The cost of my ride was on par with what I would have paid a yellow cab, and I didn't have to wander the street looking for an available car. Plus, I could charge my phone, watch a television channel of my choosing, and suck up some free WiFi.Rapid Growth
I asked Alexander if potential customers who are used to black cars might be turned off by the idea of riding in a bright green Prius. "It's just a learning curve," he said.
In any case, membership has been climbing at a steady rate: 72% month over month, Alexander said. The company has about 5,000 members, plus some corporate accounts, and revenue is up 42% month over month.
At this point, the company isn't profitable, but that's normal, Alexander said, adding that he expects to start breaking even in October or November.

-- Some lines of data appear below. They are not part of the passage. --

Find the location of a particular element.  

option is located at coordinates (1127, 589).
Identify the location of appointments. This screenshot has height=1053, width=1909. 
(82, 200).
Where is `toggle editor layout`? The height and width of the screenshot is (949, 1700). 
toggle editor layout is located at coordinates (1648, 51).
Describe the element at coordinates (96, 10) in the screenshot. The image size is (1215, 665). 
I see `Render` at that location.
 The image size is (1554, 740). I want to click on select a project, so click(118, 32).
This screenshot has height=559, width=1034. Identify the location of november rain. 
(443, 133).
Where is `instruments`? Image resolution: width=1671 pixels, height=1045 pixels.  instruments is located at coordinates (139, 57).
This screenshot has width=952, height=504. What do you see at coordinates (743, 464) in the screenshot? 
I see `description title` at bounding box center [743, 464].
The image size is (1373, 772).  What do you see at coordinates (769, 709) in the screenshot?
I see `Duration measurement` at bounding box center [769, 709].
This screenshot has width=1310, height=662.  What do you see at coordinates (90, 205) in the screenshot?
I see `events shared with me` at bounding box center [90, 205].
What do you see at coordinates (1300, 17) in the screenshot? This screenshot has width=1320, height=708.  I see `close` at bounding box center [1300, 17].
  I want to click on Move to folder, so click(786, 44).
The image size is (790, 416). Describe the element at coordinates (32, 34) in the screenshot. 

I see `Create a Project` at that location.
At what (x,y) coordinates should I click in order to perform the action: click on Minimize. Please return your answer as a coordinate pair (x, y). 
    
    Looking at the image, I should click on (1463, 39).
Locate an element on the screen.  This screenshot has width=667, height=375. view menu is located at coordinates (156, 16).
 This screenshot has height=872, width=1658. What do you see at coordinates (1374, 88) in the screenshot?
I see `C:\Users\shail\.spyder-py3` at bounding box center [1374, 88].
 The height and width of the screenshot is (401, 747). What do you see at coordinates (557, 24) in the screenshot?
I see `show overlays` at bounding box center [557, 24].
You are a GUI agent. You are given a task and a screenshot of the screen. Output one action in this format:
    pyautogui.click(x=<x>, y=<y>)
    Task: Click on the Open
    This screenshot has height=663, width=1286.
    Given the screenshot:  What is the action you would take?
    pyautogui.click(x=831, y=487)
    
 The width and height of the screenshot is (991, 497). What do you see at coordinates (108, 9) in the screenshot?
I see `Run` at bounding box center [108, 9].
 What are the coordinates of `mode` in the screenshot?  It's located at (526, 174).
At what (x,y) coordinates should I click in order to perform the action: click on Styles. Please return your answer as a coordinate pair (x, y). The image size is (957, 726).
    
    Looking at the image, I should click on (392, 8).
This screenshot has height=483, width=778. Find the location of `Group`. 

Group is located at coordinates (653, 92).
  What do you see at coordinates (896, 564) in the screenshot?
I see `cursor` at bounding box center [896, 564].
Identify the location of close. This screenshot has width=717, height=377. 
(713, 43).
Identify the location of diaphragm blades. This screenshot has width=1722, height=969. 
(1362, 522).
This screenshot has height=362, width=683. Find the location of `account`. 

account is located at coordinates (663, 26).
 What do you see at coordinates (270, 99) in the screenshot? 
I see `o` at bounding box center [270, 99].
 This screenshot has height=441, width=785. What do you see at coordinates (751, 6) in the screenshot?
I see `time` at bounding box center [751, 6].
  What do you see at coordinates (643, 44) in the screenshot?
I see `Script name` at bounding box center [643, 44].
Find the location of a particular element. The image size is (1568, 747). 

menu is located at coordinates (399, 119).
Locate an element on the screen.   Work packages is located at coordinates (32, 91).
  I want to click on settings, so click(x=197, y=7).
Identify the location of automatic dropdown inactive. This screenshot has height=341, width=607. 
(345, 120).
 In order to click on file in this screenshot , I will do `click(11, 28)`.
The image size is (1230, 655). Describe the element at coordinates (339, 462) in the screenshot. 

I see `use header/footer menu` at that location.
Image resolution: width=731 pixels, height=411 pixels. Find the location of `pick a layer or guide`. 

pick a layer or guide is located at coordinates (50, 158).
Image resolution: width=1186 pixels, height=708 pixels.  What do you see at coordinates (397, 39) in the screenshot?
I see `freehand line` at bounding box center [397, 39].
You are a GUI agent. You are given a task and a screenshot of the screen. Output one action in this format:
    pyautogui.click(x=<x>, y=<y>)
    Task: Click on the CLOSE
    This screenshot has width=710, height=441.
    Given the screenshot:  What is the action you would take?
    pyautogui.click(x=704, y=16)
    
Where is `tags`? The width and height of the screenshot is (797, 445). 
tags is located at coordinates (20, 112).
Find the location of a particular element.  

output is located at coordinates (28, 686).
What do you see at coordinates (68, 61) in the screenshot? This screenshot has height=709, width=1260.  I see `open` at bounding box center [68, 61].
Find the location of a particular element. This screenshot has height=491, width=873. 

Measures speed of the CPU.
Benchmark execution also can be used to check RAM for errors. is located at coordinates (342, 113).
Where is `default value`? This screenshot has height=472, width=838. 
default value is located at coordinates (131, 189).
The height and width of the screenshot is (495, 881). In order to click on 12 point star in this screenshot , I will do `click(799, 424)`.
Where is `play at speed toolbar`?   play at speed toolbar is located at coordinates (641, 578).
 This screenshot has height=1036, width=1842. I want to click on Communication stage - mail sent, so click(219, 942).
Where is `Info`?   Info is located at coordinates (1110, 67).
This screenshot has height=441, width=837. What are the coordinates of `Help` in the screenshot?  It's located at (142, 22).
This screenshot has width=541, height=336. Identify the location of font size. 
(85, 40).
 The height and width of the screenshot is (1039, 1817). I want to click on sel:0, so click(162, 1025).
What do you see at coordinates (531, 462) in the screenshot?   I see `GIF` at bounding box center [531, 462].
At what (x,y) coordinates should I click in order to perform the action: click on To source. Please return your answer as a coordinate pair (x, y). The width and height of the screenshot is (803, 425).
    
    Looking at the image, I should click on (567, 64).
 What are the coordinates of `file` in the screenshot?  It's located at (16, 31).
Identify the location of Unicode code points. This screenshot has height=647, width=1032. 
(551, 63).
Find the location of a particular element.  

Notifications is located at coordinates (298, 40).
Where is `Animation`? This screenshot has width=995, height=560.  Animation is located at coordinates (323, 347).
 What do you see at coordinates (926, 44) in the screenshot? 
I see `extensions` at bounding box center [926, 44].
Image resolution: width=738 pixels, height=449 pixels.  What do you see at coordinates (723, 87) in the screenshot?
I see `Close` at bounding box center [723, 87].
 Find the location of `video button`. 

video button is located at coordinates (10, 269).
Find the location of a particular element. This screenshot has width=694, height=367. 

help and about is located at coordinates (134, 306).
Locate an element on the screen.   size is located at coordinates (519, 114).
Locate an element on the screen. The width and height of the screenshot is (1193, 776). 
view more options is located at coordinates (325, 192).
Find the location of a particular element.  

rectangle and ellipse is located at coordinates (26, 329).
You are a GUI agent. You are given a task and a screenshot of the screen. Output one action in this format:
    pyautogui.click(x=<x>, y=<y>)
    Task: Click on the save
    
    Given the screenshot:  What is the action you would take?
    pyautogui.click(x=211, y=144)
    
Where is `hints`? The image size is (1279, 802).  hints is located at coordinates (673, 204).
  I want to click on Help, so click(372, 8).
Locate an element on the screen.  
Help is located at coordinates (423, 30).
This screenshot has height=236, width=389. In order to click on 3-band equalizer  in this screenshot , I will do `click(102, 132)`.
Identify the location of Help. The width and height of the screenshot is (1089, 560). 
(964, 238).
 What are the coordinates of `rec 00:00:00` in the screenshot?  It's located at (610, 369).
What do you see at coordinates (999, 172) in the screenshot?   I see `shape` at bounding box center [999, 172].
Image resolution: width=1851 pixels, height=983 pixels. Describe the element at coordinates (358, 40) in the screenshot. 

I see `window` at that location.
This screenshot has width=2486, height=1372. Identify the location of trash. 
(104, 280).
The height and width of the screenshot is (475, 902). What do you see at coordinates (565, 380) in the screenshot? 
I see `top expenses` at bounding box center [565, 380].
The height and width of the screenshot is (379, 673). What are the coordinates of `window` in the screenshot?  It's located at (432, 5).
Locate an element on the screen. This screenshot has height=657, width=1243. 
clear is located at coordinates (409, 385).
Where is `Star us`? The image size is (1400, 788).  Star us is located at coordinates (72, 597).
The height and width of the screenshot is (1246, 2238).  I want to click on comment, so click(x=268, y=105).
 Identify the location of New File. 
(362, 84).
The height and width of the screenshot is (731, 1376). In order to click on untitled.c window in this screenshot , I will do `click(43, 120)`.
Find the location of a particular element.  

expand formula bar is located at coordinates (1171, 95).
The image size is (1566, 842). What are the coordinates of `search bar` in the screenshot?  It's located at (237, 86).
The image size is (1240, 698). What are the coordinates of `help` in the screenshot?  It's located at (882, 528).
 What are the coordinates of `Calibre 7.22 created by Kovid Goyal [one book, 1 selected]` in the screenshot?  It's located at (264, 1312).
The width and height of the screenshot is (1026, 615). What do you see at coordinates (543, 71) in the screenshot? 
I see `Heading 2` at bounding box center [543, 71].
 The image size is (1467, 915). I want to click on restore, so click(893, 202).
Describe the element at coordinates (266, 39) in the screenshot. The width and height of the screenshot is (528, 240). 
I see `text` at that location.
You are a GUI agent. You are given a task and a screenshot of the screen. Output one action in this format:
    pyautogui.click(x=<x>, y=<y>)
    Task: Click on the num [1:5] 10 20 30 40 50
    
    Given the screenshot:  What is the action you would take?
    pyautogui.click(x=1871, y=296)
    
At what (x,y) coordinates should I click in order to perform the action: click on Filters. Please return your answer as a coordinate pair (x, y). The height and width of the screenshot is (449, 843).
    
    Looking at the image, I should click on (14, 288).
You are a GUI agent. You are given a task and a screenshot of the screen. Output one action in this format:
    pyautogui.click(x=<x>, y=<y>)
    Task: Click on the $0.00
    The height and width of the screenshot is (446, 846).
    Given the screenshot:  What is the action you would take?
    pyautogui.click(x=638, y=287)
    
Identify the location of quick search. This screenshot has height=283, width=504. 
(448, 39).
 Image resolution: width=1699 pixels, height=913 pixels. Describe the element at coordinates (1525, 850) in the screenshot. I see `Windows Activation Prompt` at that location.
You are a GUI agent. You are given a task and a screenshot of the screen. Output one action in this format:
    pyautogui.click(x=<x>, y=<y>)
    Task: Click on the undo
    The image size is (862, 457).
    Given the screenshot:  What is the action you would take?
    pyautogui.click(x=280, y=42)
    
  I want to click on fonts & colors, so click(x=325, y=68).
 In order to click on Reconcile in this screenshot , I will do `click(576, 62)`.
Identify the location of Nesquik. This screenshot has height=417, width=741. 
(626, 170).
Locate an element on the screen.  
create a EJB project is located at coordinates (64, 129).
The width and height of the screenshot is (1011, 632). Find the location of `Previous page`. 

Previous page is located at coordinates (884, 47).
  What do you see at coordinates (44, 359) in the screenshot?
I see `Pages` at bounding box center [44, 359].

To do that, the next step is putting more cars on the road — a top request from current members, who can't always get a ride when they want one. By the end of 2014, GoGreenRide hopes to have 70 cars on the road. If they follow the rule that 3.68 drivers per car is the ideal ratio, that means hiring about 220 more drivers.
Based on a single ride, GoGreenRide provides a great service at a surprising price. If it can maintain both and put enough cars on the road to make membership worthwhile, I'd gladly become a real member.